Alın dişlilerin yığılı parametre ve sonlu elemenlar yöntemiyle modal davranışının incelenmesi

Year 2021, Volume: 23 Issue: 2, 592 - 607, 04.07.2021

Ali Tatar Mertol Tüfekçi

https://doi.org/10.25092/baunfbed.893669

Abstract

Dişli dinamiğinde, dişli dinamik kuvvetlerinin kesin olarak hesaplanması ve doğru modal davranış tahmini yüksek doğruluklu modelleme yöntemlerini gerektirmektedir. Bu çalışmada, bir alın dişli çiftinin doğrusal modal davranışı, belirlenmiş şartlar altında yığılı parametre ve sonlu elemanlar yöntemiyle incelenmektedir. Bu çalışmanın ana amacı yığılı parametre ve sonlu elemanlar yöntemiyle dişli çiftinin modal analiz sonuçlarını karşılaştırmaktır. Bunun için alın dişli çiftinin altı serbestlik dereceli dinamik modeli yığılı parametre yöntemiyle oluşturulmuştur. Bu yöntemde, dişli gövdeleri rijit kabul edilirken dişli temasları ve yatakları esnek kabul edilmiştir. Sonrasında, alın dişli çiftinin üç boyutlu katı modeli yüksek doğruluklu sayısal hesaplamalar için sonlu elemanlar yöntemiyle oluşturulmuştur. Sonlu elemanlar yönteminde, dişliler esnek üç boyutlu katı elemanlarla modellenmiştir. Bu modelde, dişli çifti temasında doğrusal olmama durumunun kaldırılması için temas rijit olarak basitleştirilmiştir. Doğal frekanslar ve mod şekilleri her iki yöntemde doğrusal modal analiz ile hesaplanmıştır. Her iki yöntemle elde edilen sonuçlar, yüksek frekanslarda görülen esnek dişli gövde modlarının sadece sonlu elemanlar yöntemiyle hesaplanabileceğini göstermektedir. Gövdenin hareket etmediği diş modları ise her iki yöntemle başarılı bir şekilde tespit edilebilmektedir.

Keywords

Dişli dinamiği, alın dişliler, sonlu elemanlar yöntemi, yığılı parametre yöntemi, modal analiz

Modal behaviour investigation of spur gears with lumped parameter and finite element methods

Abstract

Computation of gear dynamic forces accurately and correct modal behaviour estimation require highly validated modelling techniques in gear dynamics.

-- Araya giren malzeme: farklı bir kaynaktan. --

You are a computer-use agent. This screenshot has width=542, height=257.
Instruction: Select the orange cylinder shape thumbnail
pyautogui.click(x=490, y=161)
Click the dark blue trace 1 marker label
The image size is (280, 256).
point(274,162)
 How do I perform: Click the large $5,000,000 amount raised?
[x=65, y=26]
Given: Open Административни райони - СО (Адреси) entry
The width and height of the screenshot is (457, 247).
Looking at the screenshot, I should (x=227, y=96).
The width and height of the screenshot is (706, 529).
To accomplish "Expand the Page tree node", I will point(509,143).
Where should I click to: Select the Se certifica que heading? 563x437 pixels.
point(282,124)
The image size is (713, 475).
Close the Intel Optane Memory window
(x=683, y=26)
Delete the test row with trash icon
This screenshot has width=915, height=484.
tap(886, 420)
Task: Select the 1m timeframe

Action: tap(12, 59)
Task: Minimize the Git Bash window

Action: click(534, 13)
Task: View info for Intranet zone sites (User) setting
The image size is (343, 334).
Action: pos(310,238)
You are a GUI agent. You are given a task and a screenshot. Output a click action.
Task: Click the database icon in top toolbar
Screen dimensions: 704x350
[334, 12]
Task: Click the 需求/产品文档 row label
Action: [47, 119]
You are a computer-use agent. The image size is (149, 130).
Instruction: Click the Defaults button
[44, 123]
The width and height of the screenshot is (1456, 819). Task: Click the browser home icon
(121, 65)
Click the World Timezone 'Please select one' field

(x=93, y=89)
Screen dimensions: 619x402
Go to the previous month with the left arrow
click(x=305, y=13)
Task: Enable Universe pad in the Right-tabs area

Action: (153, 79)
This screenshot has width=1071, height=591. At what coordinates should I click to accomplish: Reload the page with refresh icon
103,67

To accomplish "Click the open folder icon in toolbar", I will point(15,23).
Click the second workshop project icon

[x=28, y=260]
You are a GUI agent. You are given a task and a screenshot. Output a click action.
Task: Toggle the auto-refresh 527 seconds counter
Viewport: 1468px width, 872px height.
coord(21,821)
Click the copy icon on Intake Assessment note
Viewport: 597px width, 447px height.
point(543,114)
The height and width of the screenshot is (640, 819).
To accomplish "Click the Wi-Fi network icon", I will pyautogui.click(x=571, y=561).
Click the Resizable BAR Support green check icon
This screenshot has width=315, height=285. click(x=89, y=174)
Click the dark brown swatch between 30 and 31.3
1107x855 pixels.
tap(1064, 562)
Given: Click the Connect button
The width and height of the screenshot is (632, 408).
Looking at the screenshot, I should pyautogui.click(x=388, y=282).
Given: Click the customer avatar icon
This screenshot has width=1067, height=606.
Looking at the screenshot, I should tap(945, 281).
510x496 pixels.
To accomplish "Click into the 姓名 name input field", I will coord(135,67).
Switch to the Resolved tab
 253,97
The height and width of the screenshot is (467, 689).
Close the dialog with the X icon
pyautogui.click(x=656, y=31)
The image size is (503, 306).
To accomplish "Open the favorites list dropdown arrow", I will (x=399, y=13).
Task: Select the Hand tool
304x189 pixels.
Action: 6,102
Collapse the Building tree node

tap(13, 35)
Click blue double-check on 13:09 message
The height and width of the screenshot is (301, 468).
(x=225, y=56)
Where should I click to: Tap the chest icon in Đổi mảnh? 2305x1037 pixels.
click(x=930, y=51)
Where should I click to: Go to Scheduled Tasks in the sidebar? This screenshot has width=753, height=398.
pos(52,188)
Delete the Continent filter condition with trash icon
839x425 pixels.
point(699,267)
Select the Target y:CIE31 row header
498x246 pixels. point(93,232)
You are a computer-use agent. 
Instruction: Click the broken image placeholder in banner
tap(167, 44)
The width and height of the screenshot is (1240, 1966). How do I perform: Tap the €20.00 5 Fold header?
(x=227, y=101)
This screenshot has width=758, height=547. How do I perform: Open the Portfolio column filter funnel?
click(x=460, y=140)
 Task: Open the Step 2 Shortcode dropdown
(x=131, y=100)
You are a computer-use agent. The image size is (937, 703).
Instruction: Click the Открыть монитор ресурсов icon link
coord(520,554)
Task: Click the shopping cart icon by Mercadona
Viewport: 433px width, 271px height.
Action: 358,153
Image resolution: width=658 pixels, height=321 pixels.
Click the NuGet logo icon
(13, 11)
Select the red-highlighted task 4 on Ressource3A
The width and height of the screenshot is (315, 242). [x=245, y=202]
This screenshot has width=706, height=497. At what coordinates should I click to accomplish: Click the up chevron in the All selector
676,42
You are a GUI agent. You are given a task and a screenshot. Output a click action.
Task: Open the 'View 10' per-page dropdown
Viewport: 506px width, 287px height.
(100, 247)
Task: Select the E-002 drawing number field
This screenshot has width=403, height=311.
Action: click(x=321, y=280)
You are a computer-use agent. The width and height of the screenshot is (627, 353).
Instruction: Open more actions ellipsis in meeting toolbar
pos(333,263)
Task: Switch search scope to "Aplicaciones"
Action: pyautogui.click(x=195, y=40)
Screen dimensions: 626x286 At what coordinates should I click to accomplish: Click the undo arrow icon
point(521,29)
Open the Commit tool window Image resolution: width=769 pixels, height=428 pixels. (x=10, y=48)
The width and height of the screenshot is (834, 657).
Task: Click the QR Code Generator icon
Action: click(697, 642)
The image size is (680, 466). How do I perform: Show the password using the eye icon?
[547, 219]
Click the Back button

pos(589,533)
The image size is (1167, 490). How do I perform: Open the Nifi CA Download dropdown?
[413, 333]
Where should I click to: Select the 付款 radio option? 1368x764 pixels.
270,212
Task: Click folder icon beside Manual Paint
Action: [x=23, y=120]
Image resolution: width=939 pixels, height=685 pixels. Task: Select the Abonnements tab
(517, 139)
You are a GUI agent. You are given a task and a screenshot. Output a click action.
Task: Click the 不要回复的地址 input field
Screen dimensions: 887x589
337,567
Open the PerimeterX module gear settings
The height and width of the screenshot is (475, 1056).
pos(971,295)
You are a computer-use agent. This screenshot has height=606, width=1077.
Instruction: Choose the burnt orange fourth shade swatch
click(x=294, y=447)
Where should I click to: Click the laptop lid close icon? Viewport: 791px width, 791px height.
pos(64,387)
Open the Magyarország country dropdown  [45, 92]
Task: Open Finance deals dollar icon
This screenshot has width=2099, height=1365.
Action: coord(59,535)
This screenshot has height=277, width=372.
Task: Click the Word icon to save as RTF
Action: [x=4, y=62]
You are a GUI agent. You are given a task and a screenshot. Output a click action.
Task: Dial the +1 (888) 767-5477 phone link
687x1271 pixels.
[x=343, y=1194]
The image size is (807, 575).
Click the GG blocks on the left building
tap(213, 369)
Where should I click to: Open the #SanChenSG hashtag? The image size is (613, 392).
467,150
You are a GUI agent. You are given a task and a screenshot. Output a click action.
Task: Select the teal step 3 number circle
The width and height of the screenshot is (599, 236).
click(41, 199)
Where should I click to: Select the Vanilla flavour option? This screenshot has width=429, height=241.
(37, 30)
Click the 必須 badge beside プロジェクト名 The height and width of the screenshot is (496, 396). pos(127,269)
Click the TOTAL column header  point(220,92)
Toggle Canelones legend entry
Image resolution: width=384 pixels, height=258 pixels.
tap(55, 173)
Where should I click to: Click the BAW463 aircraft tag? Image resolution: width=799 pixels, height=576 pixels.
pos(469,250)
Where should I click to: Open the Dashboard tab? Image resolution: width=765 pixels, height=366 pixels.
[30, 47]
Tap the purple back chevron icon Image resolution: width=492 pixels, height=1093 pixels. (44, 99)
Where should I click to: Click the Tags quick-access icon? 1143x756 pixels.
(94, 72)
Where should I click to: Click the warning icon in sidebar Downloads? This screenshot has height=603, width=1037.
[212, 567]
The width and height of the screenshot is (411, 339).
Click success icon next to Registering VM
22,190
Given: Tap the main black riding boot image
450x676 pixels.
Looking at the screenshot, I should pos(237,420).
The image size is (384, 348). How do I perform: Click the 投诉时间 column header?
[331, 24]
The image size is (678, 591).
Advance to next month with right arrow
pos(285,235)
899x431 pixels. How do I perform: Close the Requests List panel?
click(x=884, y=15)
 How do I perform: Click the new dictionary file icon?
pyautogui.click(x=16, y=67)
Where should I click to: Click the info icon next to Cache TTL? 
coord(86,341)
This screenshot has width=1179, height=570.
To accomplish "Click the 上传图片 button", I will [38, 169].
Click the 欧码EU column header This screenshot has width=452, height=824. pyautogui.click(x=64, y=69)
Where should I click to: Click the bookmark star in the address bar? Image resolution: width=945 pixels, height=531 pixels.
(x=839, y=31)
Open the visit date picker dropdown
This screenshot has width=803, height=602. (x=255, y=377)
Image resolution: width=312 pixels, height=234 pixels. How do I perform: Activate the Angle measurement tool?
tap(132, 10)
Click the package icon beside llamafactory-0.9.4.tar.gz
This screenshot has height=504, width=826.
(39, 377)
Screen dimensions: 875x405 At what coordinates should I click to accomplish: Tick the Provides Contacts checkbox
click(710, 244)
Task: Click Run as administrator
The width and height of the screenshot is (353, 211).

In this paper, linear modal behaviour of a spur gear pair under prescribed conditions is investigated with lumped parameter and finite element methods. The main aim of this study is to compare the modal analysis results of the spur gear pair with the lumped parameter and finite element methods. For this purpose, a six degrees of freedom dynamic model of a spur gear pair is created using the lumped parameter method. In this method, the gears are assumed to be rigid disks whereas the gear teeth contacts and bearings are considered as flexible, which are modelled with spring elements. Then, a 3D solid model of the spur gear pair is created using the finite element method for high fidelity numerical analyses. In the finite element method, the gears are modelled with flexible three-dimensional solid elements, which is one of the main differences between the two methods. To remove the nonlinearity in the gear pair system, the contact is simplified with a rigid bonding of nodes in the finite element model. The natural frequencies and mode shapes are calculated by linear modal analysis for both methods. The obtained results from the individual methods show that flexible gear body modes, which are seen at higher frequencies, can only be detected with the finite element method. The tooth modes in which the gear bodies acting as a rigid body can be detected successfully with the two methods.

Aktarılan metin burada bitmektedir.